It was like watching lions tear apart lambs. The crabs scurried from their side of the tanks, banged on the shells of the traumatized oysters, pried them open with a claw in a way similar to what humans do with a knife at restaurants and gobbled them down.
For crab lovers, bigger doesn't necessarily mean better. Carbon-absorbing crabs put all their energy into upgrading shells, not flesh — like a mansion without much furniture. So diners might be disappointed years from now when they crack open huge crabs and find little meat.
The research showing the effects of carbon on marine organisms was published in the journal Geology in 2009. The study, led by Ries and co-authored with Anne Cohen and Daniel McCorkle, and found that crabs, lobsters and shrimp grew bigger more rapidly as carbon pollution increased. Chesapeake blue crabs grew nearly four times faster in high-carbon tanks than in low-carbon tanks.
But under the same conditions, oysters, scallops and other organisms struggle to grow, making them more vulnerable to carnivores. Oysters in high-carbon tanks grew at only one-quarter the speed they did in low-carbon conditions, according to the study.
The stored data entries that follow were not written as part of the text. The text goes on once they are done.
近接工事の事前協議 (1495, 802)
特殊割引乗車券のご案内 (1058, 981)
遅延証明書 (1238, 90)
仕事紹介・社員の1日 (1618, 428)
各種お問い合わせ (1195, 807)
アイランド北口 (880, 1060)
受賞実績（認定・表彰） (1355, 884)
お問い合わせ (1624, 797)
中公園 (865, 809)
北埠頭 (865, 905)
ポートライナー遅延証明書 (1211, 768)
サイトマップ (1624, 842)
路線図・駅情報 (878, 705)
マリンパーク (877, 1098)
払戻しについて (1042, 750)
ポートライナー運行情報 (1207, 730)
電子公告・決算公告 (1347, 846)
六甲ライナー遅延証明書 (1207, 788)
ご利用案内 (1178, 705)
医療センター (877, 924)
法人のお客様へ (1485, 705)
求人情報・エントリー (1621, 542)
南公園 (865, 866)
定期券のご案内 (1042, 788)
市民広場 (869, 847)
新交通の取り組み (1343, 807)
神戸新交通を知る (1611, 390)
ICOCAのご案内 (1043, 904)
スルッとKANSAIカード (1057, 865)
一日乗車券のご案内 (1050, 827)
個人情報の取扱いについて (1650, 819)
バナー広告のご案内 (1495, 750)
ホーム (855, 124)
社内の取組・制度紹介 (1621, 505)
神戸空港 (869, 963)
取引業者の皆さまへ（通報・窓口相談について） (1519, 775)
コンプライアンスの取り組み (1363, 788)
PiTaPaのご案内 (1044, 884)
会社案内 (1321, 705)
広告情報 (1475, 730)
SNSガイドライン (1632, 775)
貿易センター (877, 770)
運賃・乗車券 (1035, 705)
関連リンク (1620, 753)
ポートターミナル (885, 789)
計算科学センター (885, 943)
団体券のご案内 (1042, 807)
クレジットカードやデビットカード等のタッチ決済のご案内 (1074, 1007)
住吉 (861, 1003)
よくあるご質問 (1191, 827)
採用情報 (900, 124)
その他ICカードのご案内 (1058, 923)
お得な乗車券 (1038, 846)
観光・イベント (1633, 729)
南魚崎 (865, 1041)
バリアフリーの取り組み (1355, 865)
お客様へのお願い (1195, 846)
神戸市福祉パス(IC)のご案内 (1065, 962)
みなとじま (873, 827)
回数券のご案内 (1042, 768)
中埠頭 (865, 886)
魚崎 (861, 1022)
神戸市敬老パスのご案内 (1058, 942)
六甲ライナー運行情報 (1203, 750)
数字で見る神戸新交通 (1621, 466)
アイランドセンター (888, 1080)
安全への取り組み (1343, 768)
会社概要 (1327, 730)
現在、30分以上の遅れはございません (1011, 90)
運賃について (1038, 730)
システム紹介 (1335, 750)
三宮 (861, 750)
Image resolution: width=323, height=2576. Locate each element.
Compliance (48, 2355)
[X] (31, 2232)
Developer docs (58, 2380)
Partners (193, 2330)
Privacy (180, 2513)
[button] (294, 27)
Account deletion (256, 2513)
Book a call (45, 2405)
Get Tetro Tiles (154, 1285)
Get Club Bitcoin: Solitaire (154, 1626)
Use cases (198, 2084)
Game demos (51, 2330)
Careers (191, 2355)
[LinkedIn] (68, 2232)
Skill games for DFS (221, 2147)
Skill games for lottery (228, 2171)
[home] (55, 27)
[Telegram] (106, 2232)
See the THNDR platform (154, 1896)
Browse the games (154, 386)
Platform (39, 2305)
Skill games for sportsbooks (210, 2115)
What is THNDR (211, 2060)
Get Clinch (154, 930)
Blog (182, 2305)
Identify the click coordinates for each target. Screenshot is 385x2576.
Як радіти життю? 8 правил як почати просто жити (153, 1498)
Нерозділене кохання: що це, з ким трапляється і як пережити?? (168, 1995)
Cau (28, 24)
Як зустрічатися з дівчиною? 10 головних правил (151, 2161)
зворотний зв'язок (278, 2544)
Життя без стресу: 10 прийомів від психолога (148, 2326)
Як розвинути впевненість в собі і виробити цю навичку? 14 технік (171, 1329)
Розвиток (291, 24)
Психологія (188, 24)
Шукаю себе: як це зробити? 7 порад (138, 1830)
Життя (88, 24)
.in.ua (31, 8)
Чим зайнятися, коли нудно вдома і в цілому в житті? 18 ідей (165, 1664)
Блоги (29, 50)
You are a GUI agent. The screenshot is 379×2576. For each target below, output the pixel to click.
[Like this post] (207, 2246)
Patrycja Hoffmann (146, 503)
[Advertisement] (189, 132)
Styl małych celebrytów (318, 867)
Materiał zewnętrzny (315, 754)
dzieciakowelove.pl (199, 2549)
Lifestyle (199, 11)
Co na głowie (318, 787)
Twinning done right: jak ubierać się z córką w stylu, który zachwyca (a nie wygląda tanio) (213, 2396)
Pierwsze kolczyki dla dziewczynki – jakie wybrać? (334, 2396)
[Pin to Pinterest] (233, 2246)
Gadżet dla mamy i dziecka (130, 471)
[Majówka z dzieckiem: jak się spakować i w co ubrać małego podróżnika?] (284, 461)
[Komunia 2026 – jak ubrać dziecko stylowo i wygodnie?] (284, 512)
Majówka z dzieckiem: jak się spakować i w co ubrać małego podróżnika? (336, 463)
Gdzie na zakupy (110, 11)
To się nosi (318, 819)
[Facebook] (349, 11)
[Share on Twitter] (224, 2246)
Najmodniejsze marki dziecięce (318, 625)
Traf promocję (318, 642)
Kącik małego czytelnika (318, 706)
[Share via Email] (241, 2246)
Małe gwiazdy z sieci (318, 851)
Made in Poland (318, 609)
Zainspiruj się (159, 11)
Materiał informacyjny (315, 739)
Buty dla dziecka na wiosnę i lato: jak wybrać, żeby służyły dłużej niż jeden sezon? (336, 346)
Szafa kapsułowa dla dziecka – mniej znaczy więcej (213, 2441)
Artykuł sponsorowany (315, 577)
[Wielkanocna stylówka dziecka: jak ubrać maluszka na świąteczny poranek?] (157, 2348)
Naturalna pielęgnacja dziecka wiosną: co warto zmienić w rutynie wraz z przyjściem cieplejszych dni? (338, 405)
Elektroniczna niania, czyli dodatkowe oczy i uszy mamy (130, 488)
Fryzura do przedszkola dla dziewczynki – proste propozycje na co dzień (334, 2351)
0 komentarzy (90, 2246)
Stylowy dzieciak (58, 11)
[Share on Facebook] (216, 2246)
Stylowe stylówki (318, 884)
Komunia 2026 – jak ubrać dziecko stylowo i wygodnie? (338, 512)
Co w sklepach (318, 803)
"It's taking them longer to go from oyster spat to oyster adult," said Luke Dodd, a doctoral candidate at UNC who put the crabs in a tank with oysters. "When you're a baby, there's tons of predators that want to eat you up."
But when they put mud crabs and oysters together in the tanks polluted with carbon, Dodd, Michael Piehler of UNC and Jonathan Grabowski of Northeastern University observed something they didn't expect, a response that gave oysters a prayer.
Under conditions with lower levels of carbon, two mud crabs polished off 20 oysters in six hours. But in the aquariums with higher levels of carbon, the mud crabs seemed confused.